News
Walking Wounded: The VA missed serious warning signs that presaged local vet’s violent breakdown
Published: November 30, 2011
“Look I’m a lawyer, I double check, and I almost never believe the person that’s talking to me when it’s stuff like this,” Parker said. “There is not a single statement [Esparza] has made to me that is not absolutely correct and born out in the medical record of her son. … No exaggeration or misstatements that I could find whatsoever.”
And Castaneda’s case, she says, is part of a larger systemic problem: one of a military that’s struggling to deal with the mental injuries of war. The military, she says, has a tendency to ignore what it can’t see. “This is perhaps the first war in our nation’s history in which a legitimate, known wound is psychiatric in nature and therefore invisible to the eye,” she said. “Much of the ineptitude that you see, that surrounds the mishandling of a lot of these cases, it’s simply a new area and a new territory for which their ought to be a protocol, and there is not.”
“I don’t see how a diagnoses of PTSD could have been excluded” from the VA’s assessment of Castaneda, Parker said. “It’s long been known that PTSD can play a role in kindling or exacerbating many forms of psychosis. I just don’t see how a gap in the disability rating, I just don’t see how that could have been overlooked.”
Castaneda’s case comes as the military recovers from searing allegations in recent years that it intentionally misdiagnosed PTSD and other combat-related trauma as pre-existing personality disorders, purposefully turning down soldiers for treatment for war-related mental wounds. And while his own personal story largely helped expose the practice and, along with dogged reporting from The Nation magazine, sparked much needed reforms in Congress, Chuck Luther, a retired Army sergeant who runs the Killeen-based advocacy group Disposable Warriors, says the military’s got a new strategy for dealing with traumatized soldiers.

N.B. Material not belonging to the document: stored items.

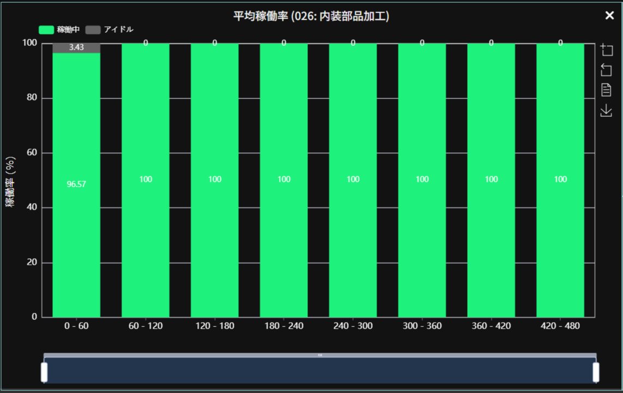Click the dark blue zoom slider range area
623x393 pixels.
click(320, 371)
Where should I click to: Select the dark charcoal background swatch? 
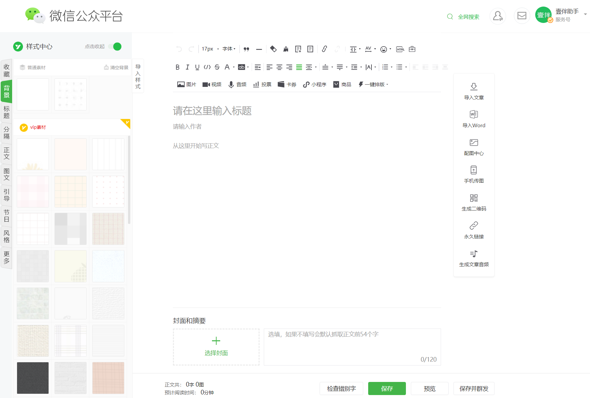(33, 378)
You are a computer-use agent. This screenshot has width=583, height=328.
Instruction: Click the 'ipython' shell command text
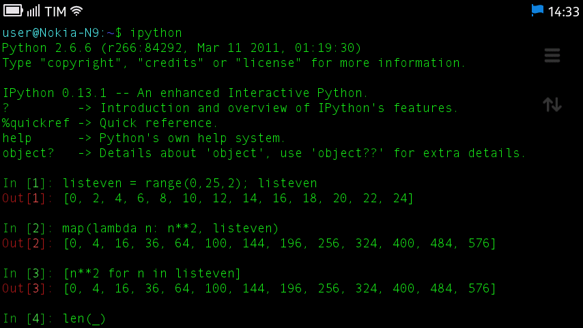(x=156, y=33)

“It’s really just a shell game right now,” he said. “It’s like being in Vegas. We’re just hiding what’s really happening.” Luther says many new soldiers who reach him through Disposable Warriors, his nonprofit near Fort Hood that fights to ensure proper counseling and treatment for mentally traumatized soldiers, tell the same story: that instead of misdiagnosis, their conditions are simply ignored.
“What they’re doing now instead of just wrongfully diagnosing guys, they’re just failing to diagnose them at all,” he said. “They’re just ignoring it, and then letting these guys hallucinate, self medicate, and letting them slip into psychotic episodes.”
And for Castaneda, he’s now started down the same path as many Vietnam-era veterans before him, says Ray Parrish, a Chicago-based advocate with Vietnam Veterans Against the War and the organization’s only GI counselor. Parrish says he gets calls and letters from veterans, young and old, daily from across the country struggling with trauma brought on by combat — including some stationed or jailed in Texas. Many who’ve gone without treatment end up bouncing in and out of jail and have long been separated from VA care — the VA cuts benefits by 90 percent after 60 days of incarceration. “And the way the statute’s written, basically the VA is responsible for treating veterans’ mental health problems unless somebody else is responsible, like a jail,” he said.